Things a good browser should block:

- scroll-based "signup" dialogs (e.g., for newsletters)
- more than 500KB of JS w/o a user interaction
- any JS served w/o compression or content-length headers
- images that are likely more than 3x the viewport size
- cookie consent dialogs

@slightlyoff Right, but the problem is that 98% of users will then think "this browser broke this web site" instead of "this web site is breaking the web". How do we fix that?

@LouisIngenthron URL-bar UI that indicates the page was interdicted, and that you can tap that button to reload without interventions.

@slightlyoff I'm a NoScript user, so you're preaching to the choir, but I don't think regular users would like that.

They still get pissed off when a browser tries to protect them from a bad SSL cert.

@LouisIngenthron The plural of andecdote is not data. "Broken lock" (and similar) warnings were critical in getting most of the web's traffic encrypted. Turns out that developers respond to incentives.

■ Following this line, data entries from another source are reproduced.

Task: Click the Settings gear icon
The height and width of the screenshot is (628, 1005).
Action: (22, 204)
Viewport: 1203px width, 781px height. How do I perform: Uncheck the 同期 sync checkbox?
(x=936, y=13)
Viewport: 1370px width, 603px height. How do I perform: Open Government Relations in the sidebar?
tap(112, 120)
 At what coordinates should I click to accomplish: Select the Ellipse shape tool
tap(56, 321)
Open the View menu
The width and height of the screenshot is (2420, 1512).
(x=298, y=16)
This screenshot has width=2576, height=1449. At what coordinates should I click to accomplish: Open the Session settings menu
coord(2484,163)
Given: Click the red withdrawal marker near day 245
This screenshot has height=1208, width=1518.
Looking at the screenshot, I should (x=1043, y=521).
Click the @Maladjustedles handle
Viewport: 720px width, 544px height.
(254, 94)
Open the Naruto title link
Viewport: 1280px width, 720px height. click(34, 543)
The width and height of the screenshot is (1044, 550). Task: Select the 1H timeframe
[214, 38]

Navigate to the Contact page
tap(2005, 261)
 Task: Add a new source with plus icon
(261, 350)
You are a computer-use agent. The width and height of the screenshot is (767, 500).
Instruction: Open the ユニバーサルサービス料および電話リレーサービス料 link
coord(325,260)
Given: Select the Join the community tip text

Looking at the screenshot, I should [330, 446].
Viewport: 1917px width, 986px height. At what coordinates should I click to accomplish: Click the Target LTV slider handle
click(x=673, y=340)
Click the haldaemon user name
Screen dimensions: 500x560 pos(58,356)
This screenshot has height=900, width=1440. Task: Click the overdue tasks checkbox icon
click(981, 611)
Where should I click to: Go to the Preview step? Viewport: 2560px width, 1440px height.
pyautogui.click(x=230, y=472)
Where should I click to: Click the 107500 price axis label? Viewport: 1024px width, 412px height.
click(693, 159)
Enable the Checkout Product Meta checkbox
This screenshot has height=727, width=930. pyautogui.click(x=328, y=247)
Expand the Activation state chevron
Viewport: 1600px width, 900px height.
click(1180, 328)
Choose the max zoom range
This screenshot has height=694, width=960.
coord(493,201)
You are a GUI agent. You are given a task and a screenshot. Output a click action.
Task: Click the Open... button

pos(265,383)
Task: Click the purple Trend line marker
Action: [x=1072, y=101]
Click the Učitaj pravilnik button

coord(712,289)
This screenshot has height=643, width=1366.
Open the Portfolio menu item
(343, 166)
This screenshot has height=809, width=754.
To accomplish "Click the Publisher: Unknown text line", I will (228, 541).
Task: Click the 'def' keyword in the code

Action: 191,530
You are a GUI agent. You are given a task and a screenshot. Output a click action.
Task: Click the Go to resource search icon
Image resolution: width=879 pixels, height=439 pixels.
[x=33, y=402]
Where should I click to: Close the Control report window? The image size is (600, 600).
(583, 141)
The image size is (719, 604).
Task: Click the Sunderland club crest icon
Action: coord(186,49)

@slightlyoff @LouisIngenthron Maybe instead of a URL-bar warning, which makes the user think the browser is shit, browsers should just intentionally add 5 seconds of latency to every offending request. That way users will still think it's the site that is shit haha

@Jespertheend @slightlyoff Yesss, I like this. 5 seconds for every MB of text/script content past the first MB. Make oversized images load like a JPEG on dial-up. If a scroll-based signup dialog appears, make scrolling stuttery AF for a few seconds.